Partant, en matière ecclésiastique, l’ascendant de l’Etat grandit au-delà de toute mesure et reste sans contrepoids. Au lieu d’une église, il en tient quatre, et la principale, la catholique qui comprend 33 millions de fidèles, plus dépendante que sous l’ancienne monarchie, perd les privilèges qui autrefois limitaient ou compensaient sa sujétion. — Jadis le prince était son chef temporel, mais à des conditions onéreuses pour lui, à condition d’être son évêque extérieur et son bras séculier, de lui livrer le monopole de l’éducation et la censure des livres, de lui prêter main-forte contre les hérétiques, les schismatiques et les libres penseurs.

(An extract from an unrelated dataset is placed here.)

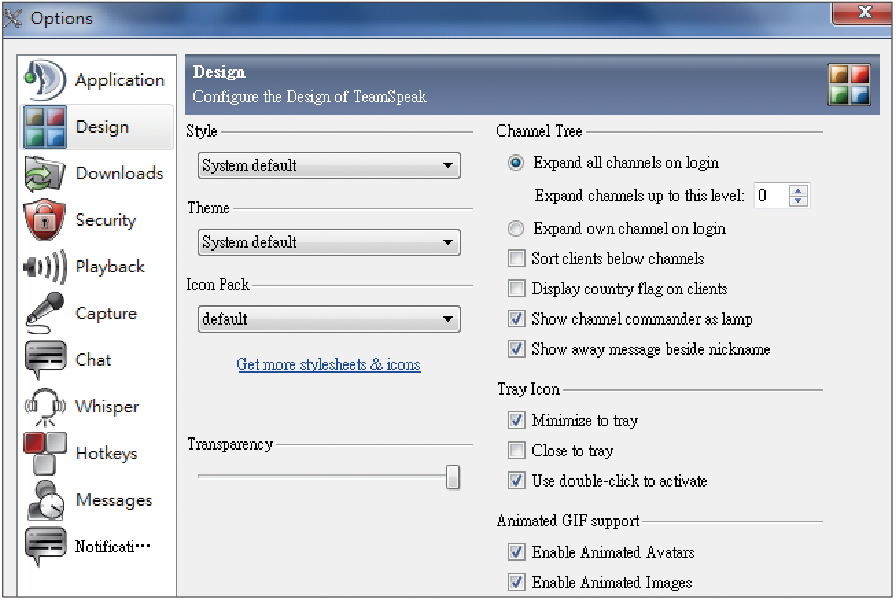Enable Sort clients below channels checkbox

click(516, 259)
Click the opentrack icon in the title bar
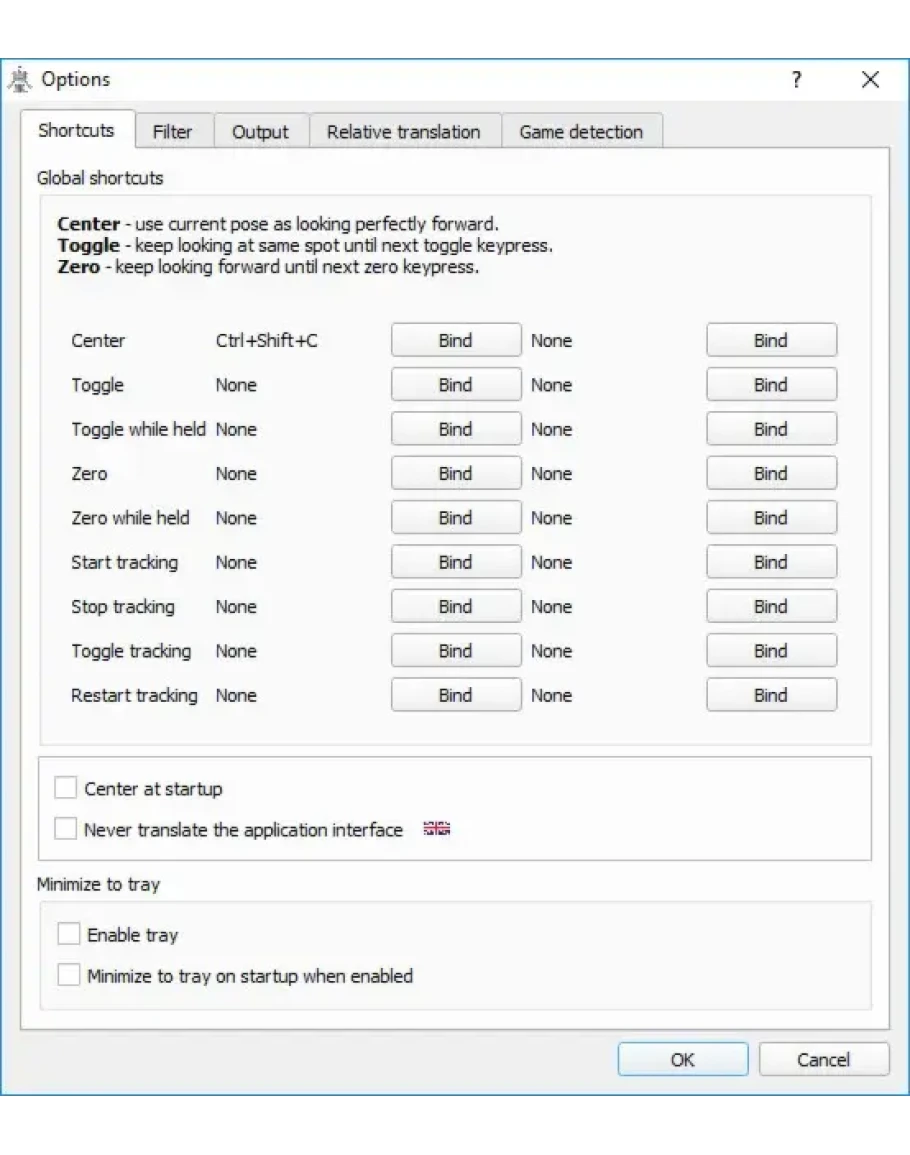Image resolution: width=910 pixels, height=1155 pixels. click(x=20, y=80)
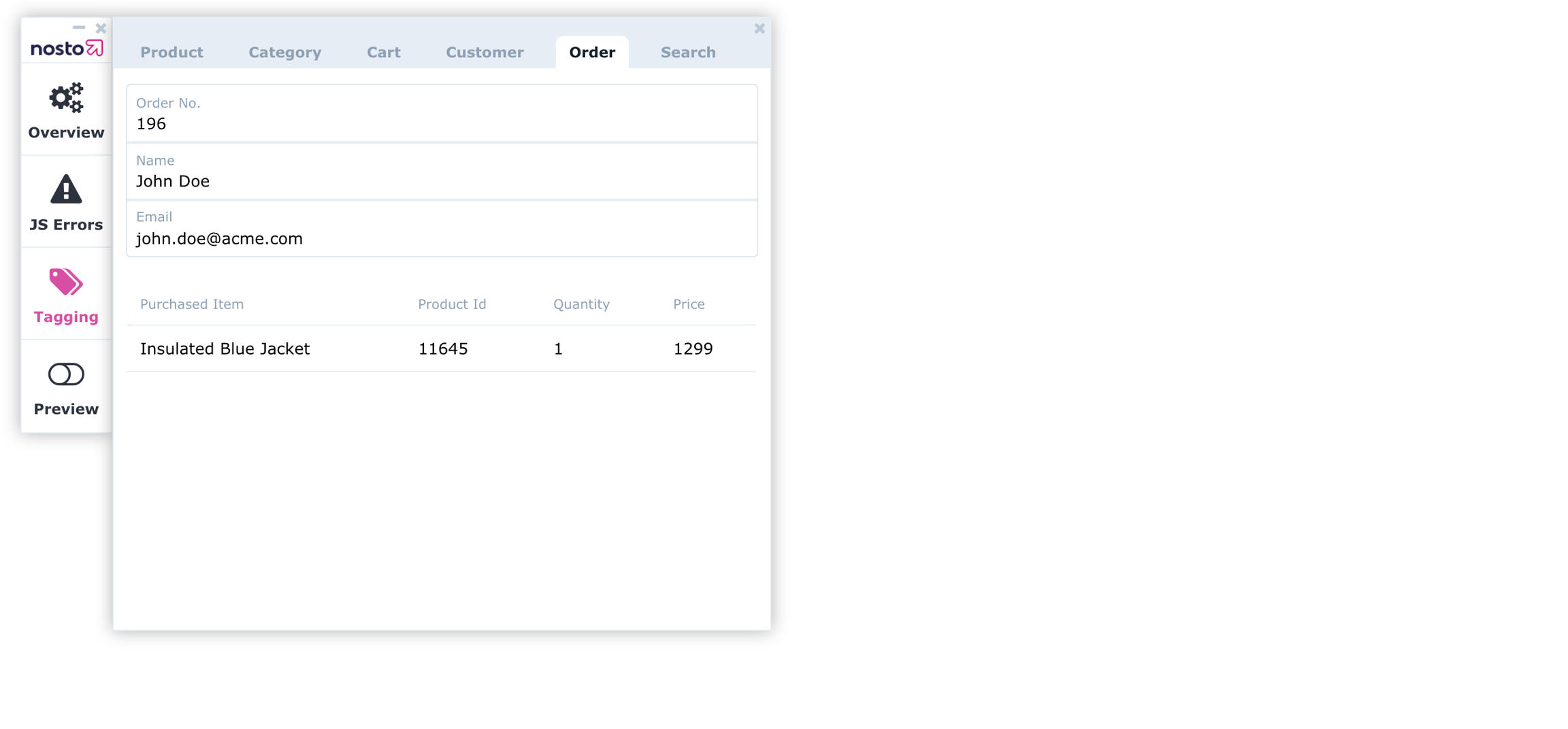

De toutes ces obligations acceptées par les rois, le souverain nouveau se décharge, et néanmoins il se réserve, auprès du saint-siège, les mêmes prérogatives, et, sur l’Église, les mêmes droits que ses prédécesseurs. Aussi minutieusement qu’autrefois, il régente les détails du culte. Tantôt il fixe le casuel et les honoraires dus au

  1. Décret du 17 mars 1808, articles 12, 21.
  2. Articles organiques (cultes protestans), 12 et 13.
  3. Articles organiques (culte catholique), 24 : « Ceux qui seront choisis pour l’enseignement dans les séminaires souscriront la déclaration faite par le clergé de France en 1682 ; ils se soumettront à enseigner la doctrine qui y est contenue. »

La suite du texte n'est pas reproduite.